I just don't know what to do with the information it gives me in the second sentence.

washers w/r to y about the line x = 4 ...

$\displaystyle V = \pi \int_0^4 \left(4- \frac{y^2}{4}\right)^2 - (4-y)^2 \, dy$

using cylindrical shells w/r to x about x = 4 ...

$\displaystyle V = 2\pi \int_0^4 (4-x)(2\sqrt{x} - x) \, dx$

for the second problem, the diameter of a semicircular cross section is the vertical distance from $\displaystyle y = \sin{x}$ to $\displaystyle y = -\sin{x}$ , therefore, $\displaystyle d = 2\sin{x}$ ... so, the radius of a semi-circular cross section is $\displaystyle r = \sin{x}$

cross-sectional area = $\displaystyle \frac{\pi}{2}r^2 = \frac{\pi}{2}\sin^2{x}$

$\displaystyle V = \int_0^{\pi} \frac{\pi}{2}\sin^2{x} \, dx$
• Jan 12th 2010, 03:18 PM
galactus
Quote:

"The base of a solid is a the region enclosed between the graphs of y=sinx and y=-sinx from x=0 to x=pi.
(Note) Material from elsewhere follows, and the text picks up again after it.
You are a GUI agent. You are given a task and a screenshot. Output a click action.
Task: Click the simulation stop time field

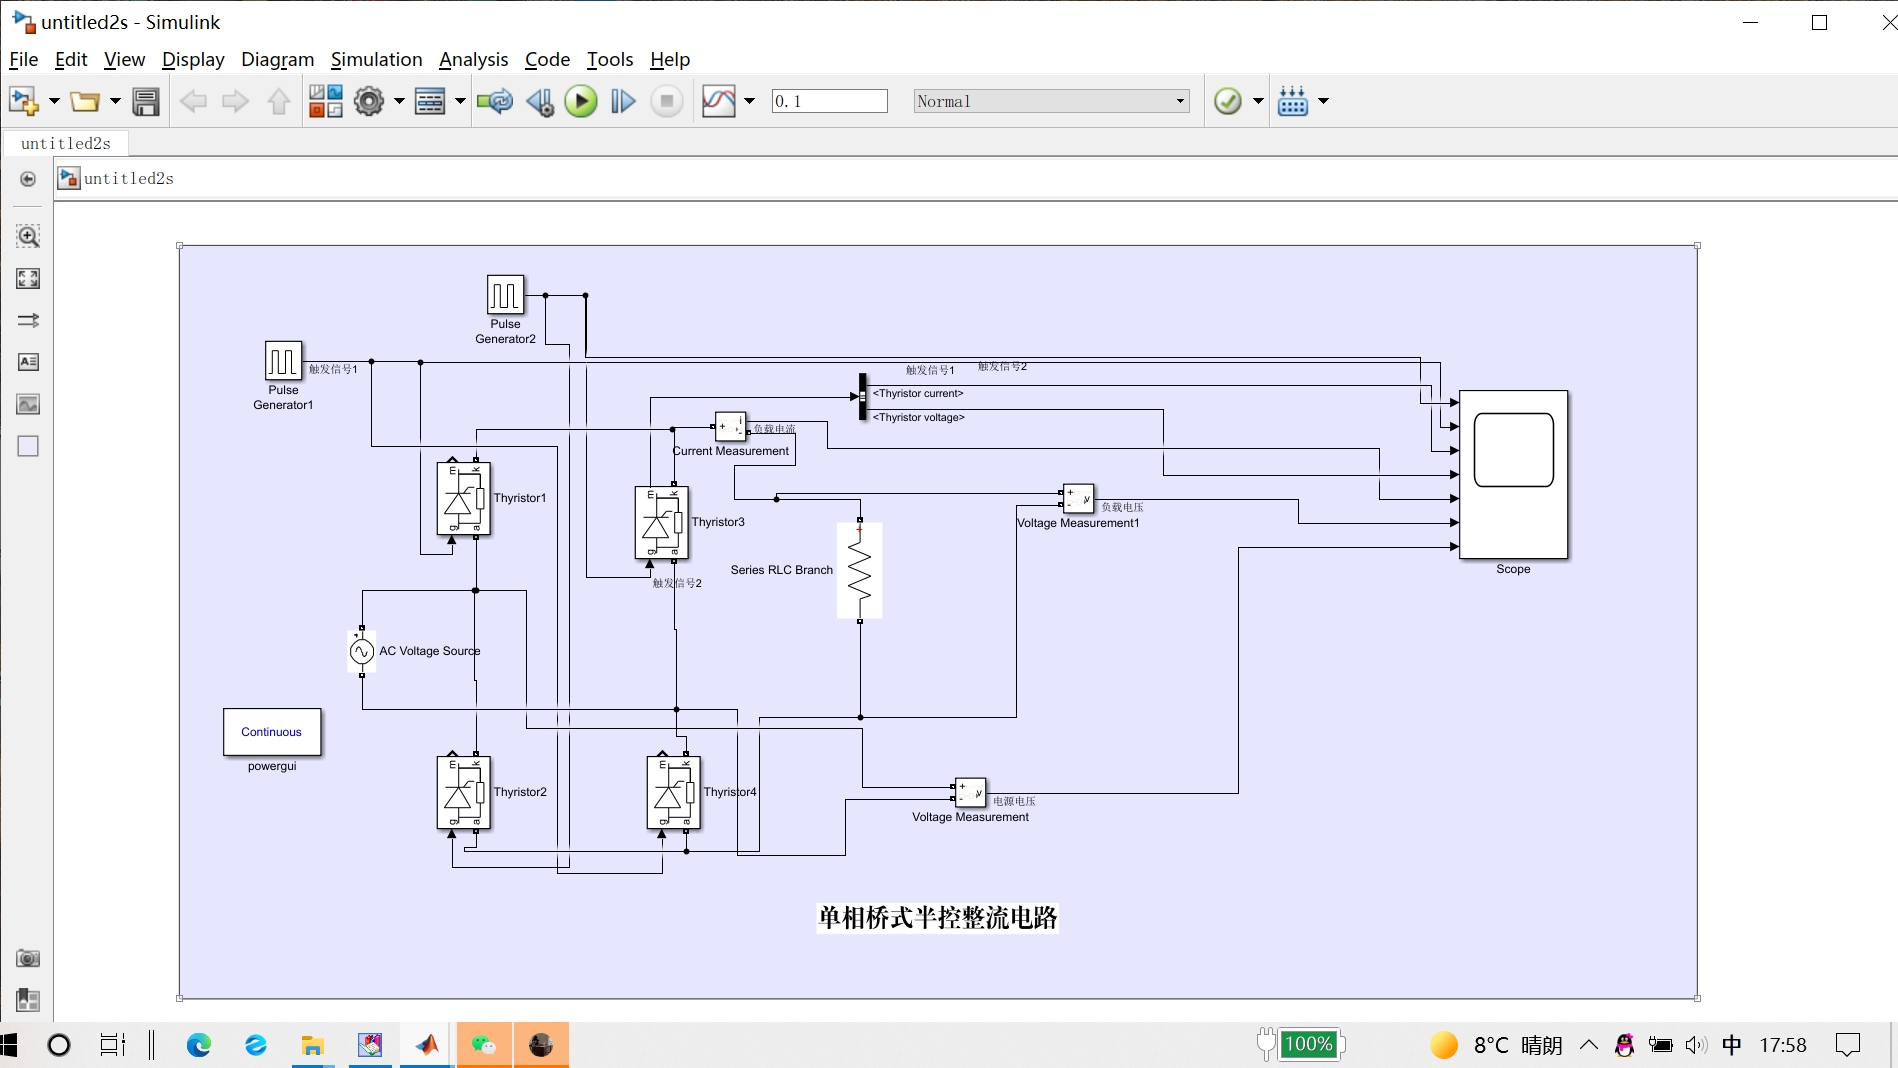coord(829,101)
Each cross section perpendicular to the x-axis is a semicircle with diameter connecting the two graphs. Find the volume."

The region between the functions can be denoted by

$\displaystyle y=sin(x)-(-sin(x))=2sin(x)$

This is the diameter of the semicircle. Can you picture them stacked up in

the region with the base of the semicircles being between sin(x) and -sin(x)?.

The area of a semicircle is $\displaystyle \frac{{\pi}y^{2}}{2}$

The radius is $\displaystyle \frac{2sin(x)}{2}=sin(x)$

$\displaystyle \frac{\pi}{2}\int_{0}^{\pi}sin^{2}(x)dx$
• Jan 12th 2010, 04:30 PM
CarDoor
Thanks for the help.

I still have a question though. Why was is 4-y but not 4+y? By looking at the graphing how can you tell?
• Jan 12th 2010, 04:33 PM
skeeter
Quote:

Originally Posted by CarDoor
Thanks for the help.

I still have a question though. Why was is 4-y but not 4+y? By looking at the graphing how can you tell?

what is the horizontal distance from the line x = 4 to x = y ?
• Jan 12th 2010, 04:39 PM
CarDoor
Alright. I think I got it. Thanks again for the help.
• Jan 13th 2010, 05:13 PM
CarDoor
Okay. Maybe I don't get it. What if the region was on the right of x=4? Would it be y-4?
• Jan 13th 2010, 05:42 PM
skeeter
Quote:

Originally Posted by CarDoor
Okay. Maybe I don't get it. What if the region was on the right of x=4? Would it be y-4?

right curve - left curve
• Jan 13th 2010, 06:02 PM
CarDoor
Alright thanks. I think I'm finally getting comfortable with this.